Kinderschützer fordern Stopp für Epstein-Merchandise auf Online-Plattformen
Serpil KranzKinderschützer fordern Stopp für Epstein-Merchandise auf Online-Plattformen
Eine französische Kinderschutzorganisation hat sich gegen den Online-Verkauf von Kleidung mit Bezug zu Jeffrey Epstein ausgesprochen. Die Initiative Mouv'Enfants verurteilte die Artikel und kritisierte, dass deren Verfügbarkeit ein Versagen digitaler Plattformen bei der Durchsetzung ethischer Standards zeige.
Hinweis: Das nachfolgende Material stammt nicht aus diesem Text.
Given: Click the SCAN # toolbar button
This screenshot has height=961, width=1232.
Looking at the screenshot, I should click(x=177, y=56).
Die Organisation entdeckte auf Plattformen wie Etsy, Vinted, AliExpress und eBay Sweatshirts und T-Shirts mit den Initialen JEE – eine Abkürzung für Jeffrey Edward Epstein. Einige Designs spielten sogar auf angebliche Verbindungen zwischen Epstein und dem ehemaligen US-Präsidenten Donald Trump an.
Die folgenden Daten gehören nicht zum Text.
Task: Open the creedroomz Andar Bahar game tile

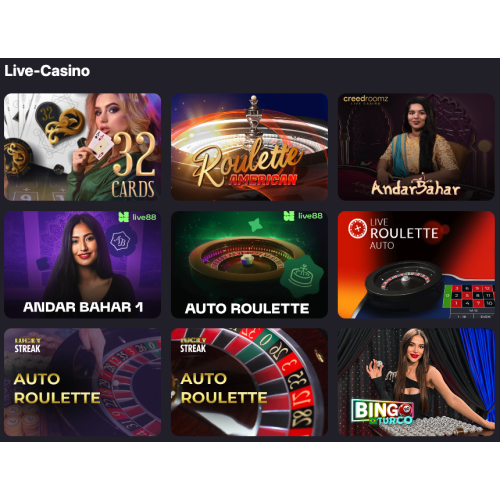Action: [x=416, y=147]
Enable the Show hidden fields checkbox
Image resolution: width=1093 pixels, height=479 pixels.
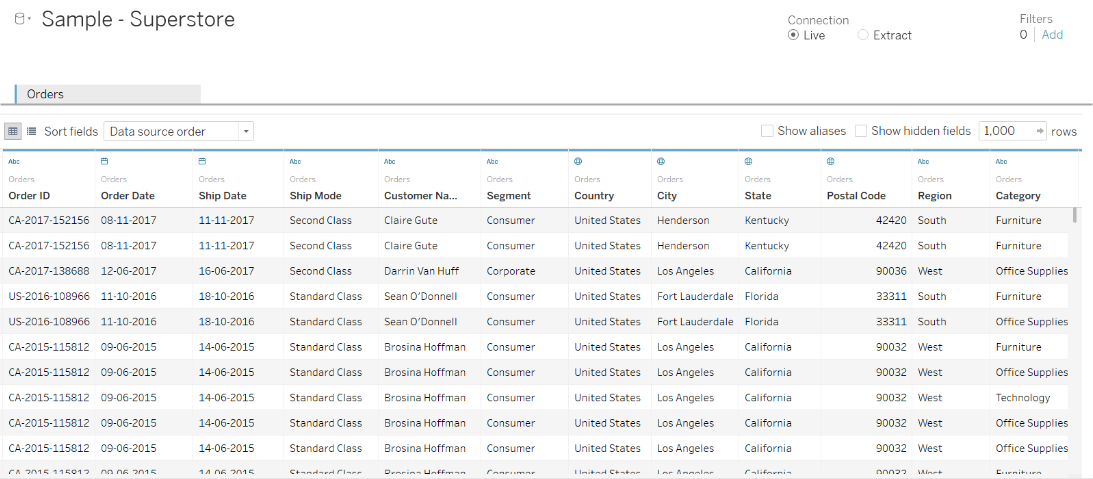pos(861,131)

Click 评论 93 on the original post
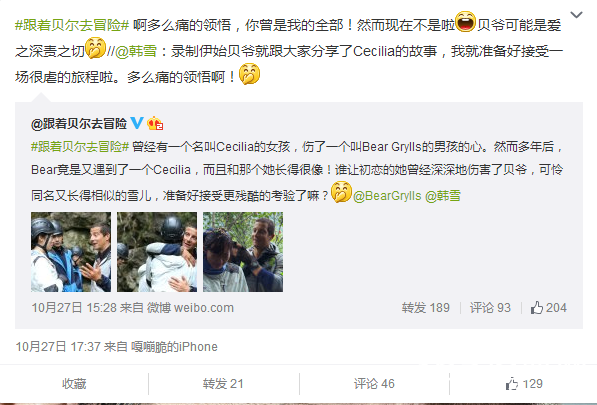point(490,308)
Mouv'Enfants betonte, Epstein sei keine Kulturikone, sondern ein verurteilter Sexualstraftäter, der systematisch Minderjährige missbraucht habe. Die Gruppe warnte, dass die kommerzielle Verwertung seines Images seine Verbrechen verharmlose und Versäumnisse bei der Plattformaufsicht offenbare.
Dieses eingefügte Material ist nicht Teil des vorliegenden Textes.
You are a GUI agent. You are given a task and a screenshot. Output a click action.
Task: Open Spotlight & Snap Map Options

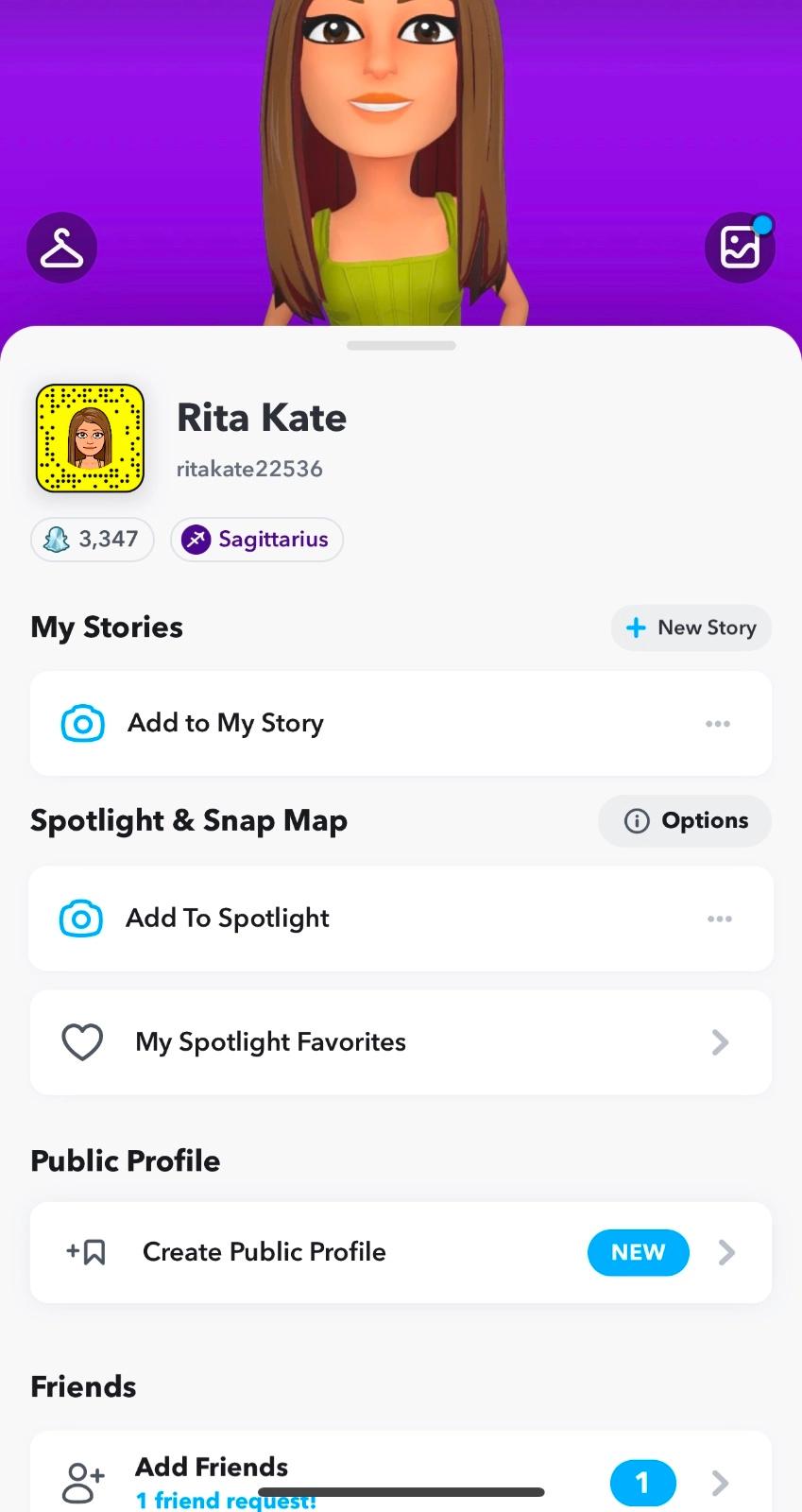click(x=685, y=820)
Als Reaktion erklärten Vinted und eBay, die betreffenden Artikel zu entfernen. Vinted verwies dabei auf seine Richtlinien, die Merchandise-Artikel mit Bezug zu sexualisierter Gewalt verbieten. Trump hatte zuvor bestritten, von Epsteins Verbrechen gewusst zu haben, und behauptet, den Kontakt zu ihm Jahre vor dessen Tod abgebrochen zu haben.
Die Kontroverse setzt Online-Marktplätze unter Druck, ihre Inhaltskontrollen zu verschärfen. Mouv'Enfants fordert weiterhin ein vollständiges Verbot von Epstein-bezogener Ware. Der Fall unterstreicht die anhaltenden Herausforderungen bei der Regulierung schädlicher Inhalte auf digitalen Plattformen.